Australian residential building approvals fell 1.1 percent m/m in August, following a 9.7 percent drop in July. Apartment approvals rose only a modest 1.5 percent, after the 19.7 percent slump in July, while house approvals fell 2.6 percent. Approvals are now running 21.5 percent lower than a year ago, ANZ Research reported.
Looking at the states, the weakness was concentrated in Queensland where approvals fell 21 percent, driven by a 48 percent collapse in apartment approvals. SA approvals were also weak, dropping a sharp 28 percent (although this follows a 32 percent rise in July).
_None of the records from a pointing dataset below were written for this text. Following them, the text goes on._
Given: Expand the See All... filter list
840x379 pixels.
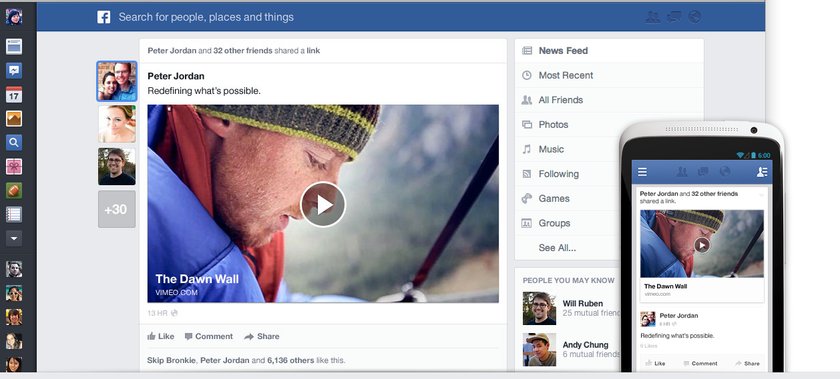Looking at the screenshot, I should [557, 248].
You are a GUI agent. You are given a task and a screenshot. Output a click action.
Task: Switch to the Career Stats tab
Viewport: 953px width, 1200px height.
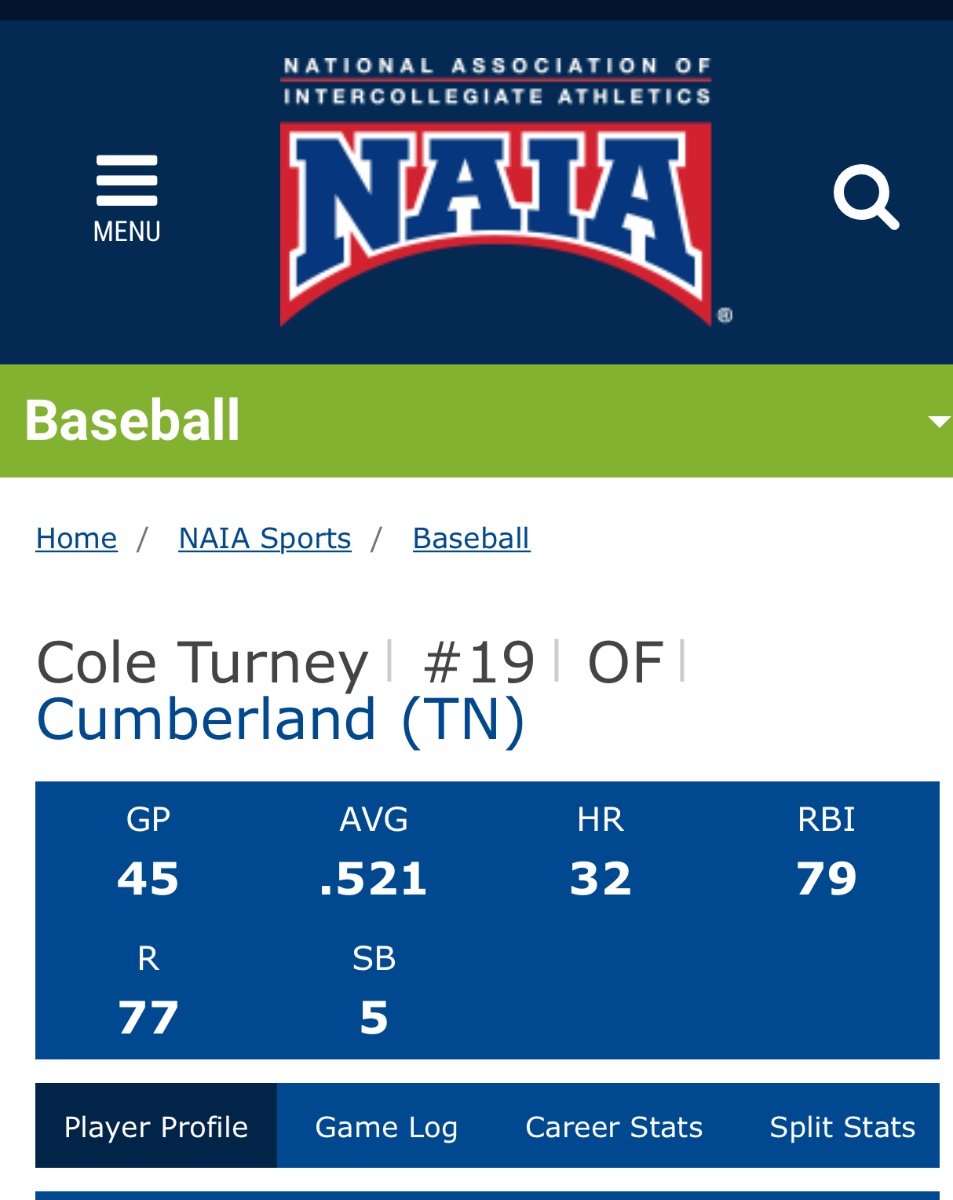(x=614, y=1127)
NSW and Victoria saw solid rises of 10.6 percent and 6.5 percent respectively, with the strength concentrated in apartment approvals. In WA, approvals rose 4.2 percent, building on the 9.0 percent in July.
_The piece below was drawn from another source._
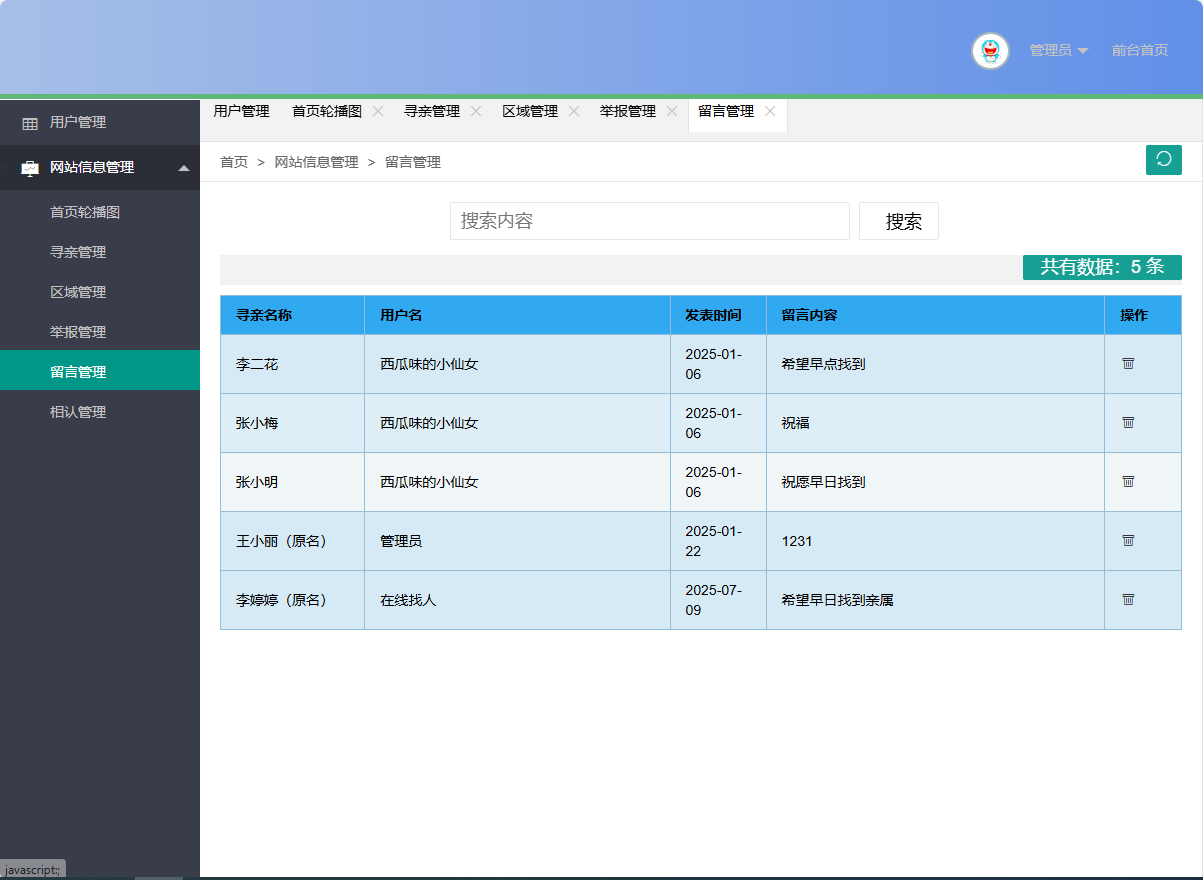This screenshot has width=1203, height=880.
Task: Delete 张小梅's message using trash icon
Action: click(1128, 423)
The value of non-residential approvals rose sharply in August (+54 percent), driven largely by strength in public approvals, which jumped AUD1.6 billion. Private sector approvals also rose strongly and the trend is now firmly higher suggesting a near-term pick-up in non-residential construction.
The ongoing weakness in housing approvals points to further falls in residential construction over coming months. September should see a bounce given reports of some large apartment block approvals in Sydney, but the pipeline of activity elsewhere is diminishing.
"We do expect to see a broad-based improvement in approvals in coming months, but given the falls to date, construction is likely to remain weak for some time," the report further commented.